The Giant Dipole Resonance as a quantitative constraint on the symmetry energy

TL;DR

This paper demonstrates that the centroid of the Giant Dipole Resonance in spherical nuclei can serve as a precise experimental constraint on the symmetry energy at sub-saturation densities, refining theoretical nuclear models.

Contribution

It establishes a strong correlation between GDR centroid energies and the symmetry energy in Skyrme functionals, providing a new method to constrain nuclear effective interactions.

Findings

GDR centroid in 208Pb correlates with symmetry energy at rho=0.1 fm^{-3}

Experimental GDR data constrains symmetry energy to 23.3-24.9 MeV

Supports using GDR as a quantitative constraint in nuclear models

Abstract

The possible constraints on the poorly determined symmetry part of the effective nuclear Hamiltonians or effective energy functionals, i.e., the so-called symmetry energy S(rho), are very much under debate.
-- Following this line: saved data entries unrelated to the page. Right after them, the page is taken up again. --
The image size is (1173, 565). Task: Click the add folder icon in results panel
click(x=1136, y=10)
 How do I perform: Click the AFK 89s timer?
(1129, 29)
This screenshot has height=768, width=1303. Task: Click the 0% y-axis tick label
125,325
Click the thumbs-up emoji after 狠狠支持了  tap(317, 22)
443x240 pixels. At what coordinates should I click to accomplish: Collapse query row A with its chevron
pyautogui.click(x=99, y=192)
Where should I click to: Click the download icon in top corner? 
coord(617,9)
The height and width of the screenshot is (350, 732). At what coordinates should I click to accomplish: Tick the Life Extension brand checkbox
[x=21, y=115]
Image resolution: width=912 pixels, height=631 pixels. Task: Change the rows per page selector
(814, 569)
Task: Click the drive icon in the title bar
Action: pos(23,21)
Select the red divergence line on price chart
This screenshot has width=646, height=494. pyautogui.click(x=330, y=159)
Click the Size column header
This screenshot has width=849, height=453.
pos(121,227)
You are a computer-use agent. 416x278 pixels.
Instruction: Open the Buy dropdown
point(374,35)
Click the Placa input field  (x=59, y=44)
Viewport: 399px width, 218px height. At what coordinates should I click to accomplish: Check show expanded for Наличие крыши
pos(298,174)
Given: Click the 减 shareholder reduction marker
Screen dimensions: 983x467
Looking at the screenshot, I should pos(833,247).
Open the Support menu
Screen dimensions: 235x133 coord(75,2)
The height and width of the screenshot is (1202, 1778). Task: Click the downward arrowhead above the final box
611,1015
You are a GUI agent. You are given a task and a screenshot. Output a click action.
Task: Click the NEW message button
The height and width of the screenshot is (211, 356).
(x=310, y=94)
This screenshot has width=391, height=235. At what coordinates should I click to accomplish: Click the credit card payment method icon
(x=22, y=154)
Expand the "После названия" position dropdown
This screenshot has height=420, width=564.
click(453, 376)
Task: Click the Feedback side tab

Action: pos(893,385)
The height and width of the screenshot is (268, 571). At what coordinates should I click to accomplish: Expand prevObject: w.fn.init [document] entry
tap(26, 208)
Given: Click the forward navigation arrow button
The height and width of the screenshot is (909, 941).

In the present work, we show that the value of the symmetry energy associated with Skyrme functionals, at densities rho around 0.1 fm^{-3}, is strongly correlated with the value of the centroid of the Giant Dipole Resonance (GDR) in spherical nuclei. Consequently, the experimental value of the GDR in, e.g., 208Pb can be used as a constraint on the symmetry energy, leading to 23.3 MeV < S(rho=0.1 fm^{-3}) < 24.9 MeV.